▶ Stored items
++++++
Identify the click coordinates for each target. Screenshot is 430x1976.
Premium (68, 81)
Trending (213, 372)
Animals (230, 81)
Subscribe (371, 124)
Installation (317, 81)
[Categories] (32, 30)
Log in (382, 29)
++++++
▶ Exercise prompt
Every entry must appear in the answer exactly as written.

▶ Response to the exercise
Identify the click coordinates for each target. Screenshot is 430x1976.
Premium (68, 81)
Trending (213, 372)
Animals (230, 81)
Subscribe (371, 124)
Installation (317, 81)
[Categories] (32, 30)
Log in (382, 29)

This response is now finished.